→ Source passage:
##########
Why do I show up as Linux with browser reports?

Hi All,

Apologies if this topic has been done to death, its late here and I am tired.

I have tried with both Firefox and Chromium on FreeBSD and sites report me as using linux........ Various sites that allow me to test my browser report my 'navigator platform' as Linux, same deal with both Chromium and Firefox...

Whats going on here?

[me@bsd-desktop ~]$ file /usr/local/lib/firefox/firefox
/usr/local/lib/firefox/firefox: ELF 64-bit LSB pie executable, x86-64, version 1 (FreeBSD), dynamically linked, interpreter /libexec/ld-elf.so.1, for FreeBSD 14.1, FreeBSD-style, BuildID[sha
1]=0f499288269b1fd057129ca854b77f0f5302e311, with debug_info, not stripped

Apparently my navigator platform is Linux...

Whoever decided this was a bright idea are not doing the platform any favors as when webmasters look at site stats, it seems FreeBSD visitors will just show up as linux.
 
Yes, the browsers in ports are adjusted to send a Linux id. Otherwise too many web pages would break.
I'm a nobody round these parts, but my life is in enterprise web apps and this doesn't make much sense to me.

I.e. for some years now web compatibility has really been about Chrome (+derivatives/variants) vs Safari, with a sprinkling of Firefox. The underlying OS doesn't really come into it (Safari OSX/iOS notwithstanding). I can't fathom why linux would need special casing - even if somebody (for perhaps legacy reasons) wanted to special-case windows or OSX.

Also, the idiomatic way would be to include something like "like Linux" - just as Chrome includes "like Gecko" for legacy compatibility reasons - so "FreeBSD, like Linux" should have the same effect, whilst still allowing browser stats detection to see that its really FreeBSD.

All that said, I have the strong perception that FreeBSD folk generally do know what they're doing, and don't suffer fools (one of the many reasons I want to come back to FreeBSD!) - so I'd be really interested to find out more about why this is done. I can start grepping the ports source, but if you know of any writeup/mailinglist posts let me know. Thanks :)

(and fwiw, in my day job and hobbies its all the same code for everyone, except the the odd Safari special-casing. nothing else)
 
Yes, the browsers in ports are adjusted to send a Linux id. Otherwise too many web pages would break.
Personally I find that unlikely in 2024, most sites are using generic things like HTML, Javascript and CSS those are all pretty universal and not platform specific - has anyone actually tried leaving it as the default in recent times and let it report FreeBSD to see what the experience is like?

How do I undo this change and let it report the truth?
 
Personally I find that unlikely in 2024, most sites are using generic things like HTML, Javascript and CSS those are all pretty universal and not platform specific - has anyone actually tried leaving it as the default in recent times and let it report FreeBSD to see what the experience is like?

How do I undo this change and let it report the truth?

Both FF and Chrome have extensions to switch out the agent string.

The first thing to break will be banking sites.
 
You worked at CERN? Even then, it's a year short.
I was building & hosting web stuff for fun in 1999 at university, which - terrifyingly - is 25 years ago :/

Back when PHP 3 was new and the name PHP still kinda stood for "Personal Home Page", CGI was all the rage (but nothing to do with graphics), and the choice for (web) backend languages was basically PHP, Perl or C. Fun times.
##########
→ Collected data:
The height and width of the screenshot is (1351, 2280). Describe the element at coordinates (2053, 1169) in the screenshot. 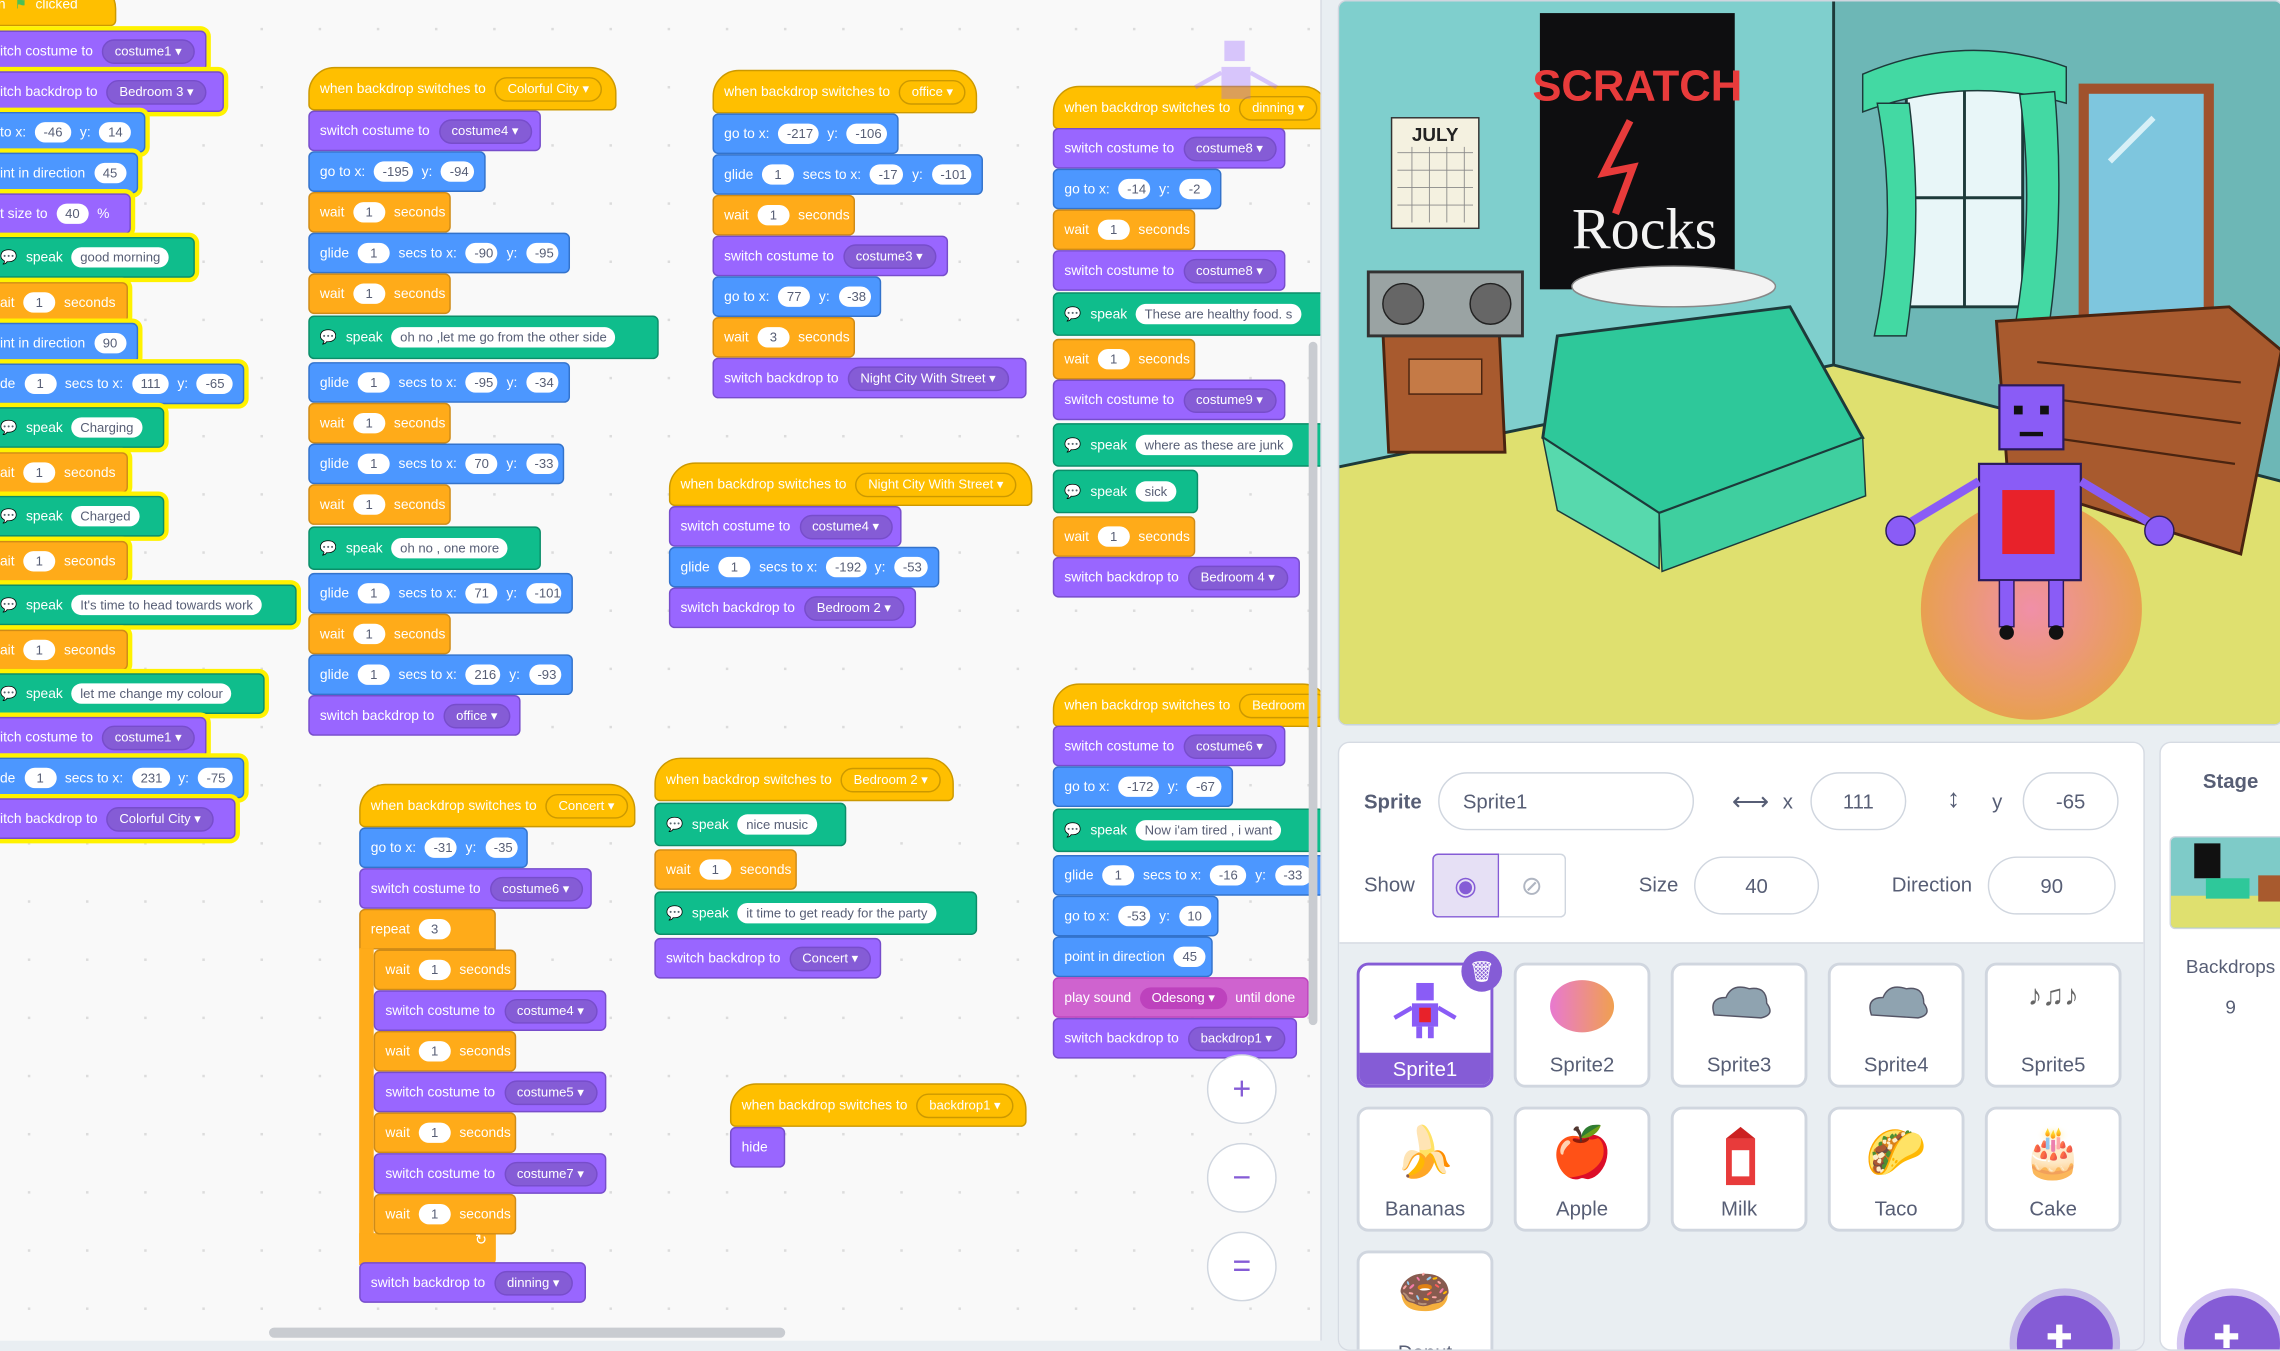

I see `sprite-tile-cake: 🎂 Cake` at that location.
##########
→ Problems to solve:
- a) In the FreeBSD forum thread, what is named as the first thing to break?
- b) List the backend languages that the FreeBSD forum thread names as the choice for web work back when PHP 3 was new.

→ Solutions to the problems:
- a) Banking sites.

- b) PHP, Perl, C